University of Pennsylvania professor to keynote Marquette's Klement Lecture, Oct. 30
October 19, 2017
Kathleen Brown, the David Boies professor of history at the University of Pennsylvania, will discuss her current project, Undoing Slavery: Abolitionist Body Politics and the Argument over Humanity, at the annual Frank L. Klement Lecture on Monday, Oct. 30, at 4:30 p.m. in Raynor Memorial Library, Beaumier Suites BC.
The project is a book-length interdisciplinary study of the transatlantic abolition movement set in the context of contemporary transformations in international law, medicine and domestic ideals. Brown was awarded the prestigious Guggenheim Fellowship in 2015 for her work on this project.
Brown is a historian of gender and race in early America and the Atlantic World. Educated at Wesleyan and the University of Wisconsin, Madison, she is author of Good Wives, Nasty Wenches, and Anxious Patriarchs: Gender, Race, and Power in Colonial Virginia, which won the Dunning Prize of the American Historical Association.
The event is open to the public and free.

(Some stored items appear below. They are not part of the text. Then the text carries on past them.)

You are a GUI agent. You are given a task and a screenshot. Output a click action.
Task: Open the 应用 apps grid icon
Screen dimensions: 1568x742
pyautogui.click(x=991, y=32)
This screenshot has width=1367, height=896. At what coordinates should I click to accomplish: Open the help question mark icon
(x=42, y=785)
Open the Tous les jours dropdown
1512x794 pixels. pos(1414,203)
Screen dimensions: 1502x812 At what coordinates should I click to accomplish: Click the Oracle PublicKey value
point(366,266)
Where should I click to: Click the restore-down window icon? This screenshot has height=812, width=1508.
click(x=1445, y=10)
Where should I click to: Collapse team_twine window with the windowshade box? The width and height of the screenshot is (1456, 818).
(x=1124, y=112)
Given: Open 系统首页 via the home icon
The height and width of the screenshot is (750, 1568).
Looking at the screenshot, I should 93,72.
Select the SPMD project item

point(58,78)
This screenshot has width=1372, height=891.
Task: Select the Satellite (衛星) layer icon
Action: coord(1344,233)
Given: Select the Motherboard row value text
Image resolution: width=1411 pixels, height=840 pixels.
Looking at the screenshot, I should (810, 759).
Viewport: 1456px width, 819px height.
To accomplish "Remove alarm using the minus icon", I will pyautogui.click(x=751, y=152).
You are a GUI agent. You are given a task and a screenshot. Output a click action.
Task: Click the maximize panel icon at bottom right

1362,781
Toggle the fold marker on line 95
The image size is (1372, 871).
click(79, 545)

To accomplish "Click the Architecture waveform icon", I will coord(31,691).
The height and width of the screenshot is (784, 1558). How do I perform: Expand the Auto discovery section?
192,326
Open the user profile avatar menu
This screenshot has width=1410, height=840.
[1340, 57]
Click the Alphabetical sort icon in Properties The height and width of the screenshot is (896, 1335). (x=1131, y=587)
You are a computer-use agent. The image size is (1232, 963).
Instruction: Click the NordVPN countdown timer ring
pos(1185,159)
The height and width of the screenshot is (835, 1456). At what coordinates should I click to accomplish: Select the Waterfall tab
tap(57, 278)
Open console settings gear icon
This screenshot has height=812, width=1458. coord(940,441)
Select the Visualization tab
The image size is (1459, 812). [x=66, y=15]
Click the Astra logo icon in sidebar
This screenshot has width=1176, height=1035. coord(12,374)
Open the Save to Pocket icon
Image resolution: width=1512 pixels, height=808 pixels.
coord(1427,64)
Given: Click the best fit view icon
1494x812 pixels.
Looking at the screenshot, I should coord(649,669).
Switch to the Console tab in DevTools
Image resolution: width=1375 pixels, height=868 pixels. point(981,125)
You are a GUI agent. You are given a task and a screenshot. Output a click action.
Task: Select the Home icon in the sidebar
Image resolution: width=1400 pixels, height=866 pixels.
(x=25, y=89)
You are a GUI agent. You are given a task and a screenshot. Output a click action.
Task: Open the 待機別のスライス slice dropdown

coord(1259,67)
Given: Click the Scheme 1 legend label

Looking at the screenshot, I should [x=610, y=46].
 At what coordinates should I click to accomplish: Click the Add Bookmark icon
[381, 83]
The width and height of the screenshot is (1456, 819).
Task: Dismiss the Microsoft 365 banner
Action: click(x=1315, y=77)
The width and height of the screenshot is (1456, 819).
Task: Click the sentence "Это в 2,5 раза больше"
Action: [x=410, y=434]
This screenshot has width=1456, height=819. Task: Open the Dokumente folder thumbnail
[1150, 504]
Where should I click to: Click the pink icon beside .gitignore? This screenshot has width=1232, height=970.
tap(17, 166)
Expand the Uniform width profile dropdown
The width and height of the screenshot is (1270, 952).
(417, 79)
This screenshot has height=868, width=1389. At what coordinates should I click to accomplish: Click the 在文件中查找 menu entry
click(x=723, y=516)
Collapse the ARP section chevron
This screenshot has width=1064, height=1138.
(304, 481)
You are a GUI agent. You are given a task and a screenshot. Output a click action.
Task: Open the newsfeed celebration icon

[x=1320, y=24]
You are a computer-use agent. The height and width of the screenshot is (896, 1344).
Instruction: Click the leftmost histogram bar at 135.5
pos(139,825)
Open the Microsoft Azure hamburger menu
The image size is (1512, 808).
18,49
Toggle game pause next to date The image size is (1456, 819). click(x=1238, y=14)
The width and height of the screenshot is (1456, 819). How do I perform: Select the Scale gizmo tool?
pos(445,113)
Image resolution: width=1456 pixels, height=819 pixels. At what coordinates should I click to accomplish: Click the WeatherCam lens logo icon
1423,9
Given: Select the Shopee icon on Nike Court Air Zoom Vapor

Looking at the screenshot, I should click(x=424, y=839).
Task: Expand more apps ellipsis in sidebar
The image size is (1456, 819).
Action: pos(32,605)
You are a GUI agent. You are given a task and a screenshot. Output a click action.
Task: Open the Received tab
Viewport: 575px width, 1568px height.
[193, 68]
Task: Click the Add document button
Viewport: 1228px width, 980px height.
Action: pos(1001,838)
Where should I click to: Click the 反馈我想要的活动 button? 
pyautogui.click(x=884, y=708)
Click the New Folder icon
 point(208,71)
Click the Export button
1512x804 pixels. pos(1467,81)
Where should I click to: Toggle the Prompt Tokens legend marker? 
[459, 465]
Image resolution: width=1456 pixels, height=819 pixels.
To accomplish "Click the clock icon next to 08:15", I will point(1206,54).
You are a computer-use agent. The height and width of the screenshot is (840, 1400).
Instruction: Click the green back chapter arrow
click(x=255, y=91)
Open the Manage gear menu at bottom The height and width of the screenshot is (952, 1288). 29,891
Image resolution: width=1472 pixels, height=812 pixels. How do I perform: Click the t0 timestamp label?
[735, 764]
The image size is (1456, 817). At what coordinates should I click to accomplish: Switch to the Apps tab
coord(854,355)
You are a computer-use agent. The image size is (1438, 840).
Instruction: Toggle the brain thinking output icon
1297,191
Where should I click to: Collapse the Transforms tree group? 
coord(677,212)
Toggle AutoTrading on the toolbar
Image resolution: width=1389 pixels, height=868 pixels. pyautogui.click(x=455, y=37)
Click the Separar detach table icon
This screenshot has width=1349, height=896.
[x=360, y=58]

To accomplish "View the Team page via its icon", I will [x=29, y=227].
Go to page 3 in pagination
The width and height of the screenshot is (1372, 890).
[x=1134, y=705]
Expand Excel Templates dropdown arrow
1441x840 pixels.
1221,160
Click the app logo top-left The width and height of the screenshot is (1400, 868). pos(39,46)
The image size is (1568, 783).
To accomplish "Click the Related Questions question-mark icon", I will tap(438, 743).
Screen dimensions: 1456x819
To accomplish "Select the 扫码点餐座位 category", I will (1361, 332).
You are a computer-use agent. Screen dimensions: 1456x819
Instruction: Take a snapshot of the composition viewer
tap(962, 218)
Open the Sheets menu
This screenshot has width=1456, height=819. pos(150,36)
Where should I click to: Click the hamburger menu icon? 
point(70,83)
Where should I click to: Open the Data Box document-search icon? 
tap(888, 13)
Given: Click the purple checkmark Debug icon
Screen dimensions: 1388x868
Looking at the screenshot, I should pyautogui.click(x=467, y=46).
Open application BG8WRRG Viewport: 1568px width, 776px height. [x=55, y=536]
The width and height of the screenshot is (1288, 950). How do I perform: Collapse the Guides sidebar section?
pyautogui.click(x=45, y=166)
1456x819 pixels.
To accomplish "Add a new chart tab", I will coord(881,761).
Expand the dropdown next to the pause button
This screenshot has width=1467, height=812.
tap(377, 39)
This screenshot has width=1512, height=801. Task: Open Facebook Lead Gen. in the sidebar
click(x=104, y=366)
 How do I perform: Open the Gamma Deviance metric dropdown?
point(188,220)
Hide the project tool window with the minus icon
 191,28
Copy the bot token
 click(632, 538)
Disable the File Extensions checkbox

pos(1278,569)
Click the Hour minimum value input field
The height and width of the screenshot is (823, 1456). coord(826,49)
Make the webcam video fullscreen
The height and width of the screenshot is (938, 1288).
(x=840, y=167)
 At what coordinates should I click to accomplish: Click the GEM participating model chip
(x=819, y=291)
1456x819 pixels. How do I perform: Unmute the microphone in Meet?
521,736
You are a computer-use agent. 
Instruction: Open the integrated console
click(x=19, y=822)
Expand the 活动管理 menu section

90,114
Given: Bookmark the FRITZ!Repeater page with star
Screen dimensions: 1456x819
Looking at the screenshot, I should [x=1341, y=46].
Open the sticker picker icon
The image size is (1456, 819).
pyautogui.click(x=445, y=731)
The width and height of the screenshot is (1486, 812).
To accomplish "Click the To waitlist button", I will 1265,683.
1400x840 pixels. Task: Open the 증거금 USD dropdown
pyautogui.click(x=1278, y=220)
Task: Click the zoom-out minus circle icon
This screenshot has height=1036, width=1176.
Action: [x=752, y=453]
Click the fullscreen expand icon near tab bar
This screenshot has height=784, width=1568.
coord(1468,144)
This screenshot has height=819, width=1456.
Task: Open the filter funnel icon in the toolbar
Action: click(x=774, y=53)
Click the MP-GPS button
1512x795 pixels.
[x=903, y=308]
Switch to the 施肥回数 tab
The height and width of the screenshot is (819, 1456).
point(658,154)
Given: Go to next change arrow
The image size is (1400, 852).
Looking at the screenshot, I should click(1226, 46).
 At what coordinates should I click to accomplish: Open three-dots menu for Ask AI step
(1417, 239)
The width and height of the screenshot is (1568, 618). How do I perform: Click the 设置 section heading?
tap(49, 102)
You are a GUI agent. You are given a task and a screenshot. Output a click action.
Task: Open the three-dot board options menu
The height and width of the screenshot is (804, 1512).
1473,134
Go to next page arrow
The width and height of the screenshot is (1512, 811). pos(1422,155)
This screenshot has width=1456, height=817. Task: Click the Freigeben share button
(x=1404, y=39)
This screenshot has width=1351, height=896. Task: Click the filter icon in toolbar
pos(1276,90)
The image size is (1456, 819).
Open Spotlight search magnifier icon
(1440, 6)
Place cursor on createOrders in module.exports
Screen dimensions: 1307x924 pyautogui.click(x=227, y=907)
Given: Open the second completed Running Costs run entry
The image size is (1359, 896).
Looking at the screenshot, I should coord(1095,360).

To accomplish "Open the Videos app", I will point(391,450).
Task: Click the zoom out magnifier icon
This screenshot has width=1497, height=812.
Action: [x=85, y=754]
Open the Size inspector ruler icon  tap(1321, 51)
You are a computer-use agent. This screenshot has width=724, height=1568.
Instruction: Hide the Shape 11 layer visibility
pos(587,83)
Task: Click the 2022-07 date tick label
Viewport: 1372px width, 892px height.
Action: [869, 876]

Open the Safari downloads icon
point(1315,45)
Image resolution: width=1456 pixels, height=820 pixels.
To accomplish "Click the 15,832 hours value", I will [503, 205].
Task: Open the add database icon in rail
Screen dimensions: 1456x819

About the Frank L. Klement Lecture
The Frank L. Klement Lecture commemorates distinguished scholars in American history. Klement joined the Department of History at Marquette University in 1948 and retired 27 years later as professor emeritus. He was department chair from 1956-58, and received the Teaching Excellence Award in 1965. He served as president of Phi Alpha Theta and the Lincoln Fellowship of Wisconsin. Additionally, Klement was involved in the International Honor Society for History and the Civil War Round Table of Milwaukee and was appointed to numerous editorial boards and national committees.